According to DuckDuckGo's developer, Gabriel Weinberg, the stack looks like this:
- Web Server: Nginix
- Cache: Memcached and Solr
- Database: PostgreSQL
- Primary Language: Perl
- Operating System: FreeBSD for the main site or Ubuntu for Amazon EC2 failover images
It's like the evolution of the LAMP stack that has served so many sites so well for many years. Too bad there isn't a snappy acronym like LAMP for it. Maybe we can call it the Duck stack.
The search results from DuckDuckGo are clean and easy to read. More importantly, the results are generally just as accurate as a similar search with Google, if not more. DuckDuckGo also makes a point of not collecting any user data. When you do a search in Google, a lot of personally identifiable information is recorded and stored for an indefinite period of time. Google has come under attack by privacy advocates for its stance on the subject, but DuckDuckGo easily sidesteps the issue by making a point of collecting data anonymously from the start.
By far my favorite feature of DuckDuckGo is how hacker friendly it is.
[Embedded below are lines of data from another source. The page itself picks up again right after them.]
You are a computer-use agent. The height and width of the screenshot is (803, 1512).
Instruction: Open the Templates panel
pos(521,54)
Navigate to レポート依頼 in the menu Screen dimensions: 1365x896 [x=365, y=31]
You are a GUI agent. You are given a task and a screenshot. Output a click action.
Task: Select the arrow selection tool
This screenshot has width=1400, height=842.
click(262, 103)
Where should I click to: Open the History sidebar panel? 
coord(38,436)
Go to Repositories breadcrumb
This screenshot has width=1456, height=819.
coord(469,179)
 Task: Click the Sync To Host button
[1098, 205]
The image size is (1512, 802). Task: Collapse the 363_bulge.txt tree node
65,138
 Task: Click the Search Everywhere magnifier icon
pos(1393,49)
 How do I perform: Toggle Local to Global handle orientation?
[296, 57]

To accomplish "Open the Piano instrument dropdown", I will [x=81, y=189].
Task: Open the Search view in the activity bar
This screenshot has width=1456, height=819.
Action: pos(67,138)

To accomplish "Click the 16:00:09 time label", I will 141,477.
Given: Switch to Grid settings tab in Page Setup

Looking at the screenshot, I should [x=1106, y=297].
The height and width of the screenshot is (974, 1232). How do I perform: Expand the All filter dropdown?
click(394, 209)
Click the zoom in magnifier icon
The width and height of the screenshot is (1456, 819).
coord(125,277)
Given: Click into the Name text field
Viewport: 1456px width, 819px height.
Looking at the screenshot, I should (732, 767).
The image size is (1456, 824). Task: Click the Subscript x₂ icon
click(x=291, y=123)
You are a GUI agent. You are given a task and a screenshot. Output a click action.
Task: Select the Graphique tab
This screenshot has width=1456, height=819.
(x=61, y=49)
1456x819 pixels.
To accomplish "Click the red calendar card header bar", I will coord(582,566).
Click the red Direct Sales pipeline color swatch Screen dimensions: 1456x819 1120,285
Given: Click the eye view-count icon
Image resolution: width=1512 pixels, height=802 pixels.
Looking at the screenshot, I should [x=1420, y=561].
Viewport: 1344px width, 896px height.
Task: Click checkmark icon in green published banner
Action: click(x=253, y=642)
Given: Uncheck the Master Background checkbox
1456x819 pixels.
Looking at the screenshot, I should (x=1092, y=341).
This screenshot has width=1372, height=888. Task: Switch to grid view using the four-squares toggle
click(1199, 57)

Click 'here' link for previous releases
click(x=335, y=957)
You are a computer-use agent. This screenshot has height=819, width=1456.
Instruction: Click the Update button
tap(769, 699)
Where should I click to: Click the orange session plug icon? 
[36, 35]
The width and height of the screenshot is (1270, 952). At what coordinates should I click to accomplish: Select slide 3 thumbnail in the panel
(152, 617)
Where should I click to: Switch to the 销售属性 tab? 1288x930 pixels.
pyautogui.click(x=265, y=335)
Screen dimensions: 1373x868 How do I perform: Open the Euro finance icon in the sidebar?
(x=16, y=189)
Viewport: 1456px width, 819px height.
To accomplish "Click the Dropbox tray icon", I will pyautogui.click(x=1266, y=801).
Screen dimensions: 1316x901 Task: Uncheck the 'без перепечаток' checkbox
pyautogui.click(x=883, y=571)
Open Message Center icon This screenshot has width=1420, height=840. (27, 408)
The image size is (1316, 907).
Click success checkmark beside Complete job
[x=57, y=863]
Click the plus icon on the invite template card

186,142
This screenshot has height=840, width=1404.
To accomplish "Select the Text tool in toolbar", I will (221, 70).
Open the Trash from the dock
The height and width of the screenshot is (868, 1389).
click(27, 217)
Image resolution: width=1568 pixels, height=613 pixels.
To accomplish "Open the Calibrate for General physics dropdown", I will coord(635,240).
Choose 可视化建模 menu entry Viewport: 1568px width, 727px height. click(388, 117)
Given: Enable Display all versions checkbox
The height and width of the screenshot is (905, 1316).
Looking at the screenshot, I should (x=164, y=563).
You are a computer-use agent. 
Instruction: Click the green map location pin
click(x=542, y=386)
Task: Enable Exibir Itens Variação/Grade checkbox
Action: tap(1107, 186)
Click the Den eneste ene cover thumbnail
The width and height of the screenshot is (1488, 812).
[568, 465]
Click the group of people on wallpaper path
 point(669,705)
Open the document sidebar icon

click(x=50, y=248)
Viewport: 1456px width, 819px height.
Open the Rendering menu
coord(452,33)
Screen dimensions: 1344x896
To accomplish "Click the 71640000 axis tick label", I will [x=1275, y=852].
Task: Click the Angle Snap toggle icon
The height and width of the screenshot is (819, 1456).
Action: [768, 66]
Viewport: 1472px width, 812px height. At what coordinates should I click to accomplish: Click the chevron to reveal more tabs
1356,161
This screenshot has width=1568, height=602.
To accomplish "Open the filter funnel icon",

You can navigate search results using vi key bindings. I'm a long time vi user, so much so that the h, j, k, and l keys are memorized in the muscle of my fingers. I don't even have to think about navigating through the DuckDuckGo search results, and I don't have to lift my hands from the keyboard to use the mouse. Awesome. I did notice one small point of concern when using Firefox though. To start a new search, you can hit the forward slash (/), which is also a shortcut in Firefox to search for text in the current page. This bugged me a bit, until I realized that you could also start a new search using the h key. The best shortcut is using the v key to open new tabs for each search result in the background. Firefox needs a little tweaking to do this right, but changing the "browser.tabs.loadDivertedInBackground" key to "true" in about:config does the trick.
DuckDuckGo has a lot of great features, and I've just barely scratched the surface here. There are addons for Firefox, an iPhone and iPad app, and several other goodies available. DuckDuckGo is proof that the barrier to entry for a developer is lower now than ever before. The combined power of open source tools and cloud services like Amazon EC2 has brought the price of entry for a new web service down from thousands of dollars worth of hardware to nearly nothing. DuckDuckGo, run by a single developer, is competing with a company of thousands, and is doing a great job of it.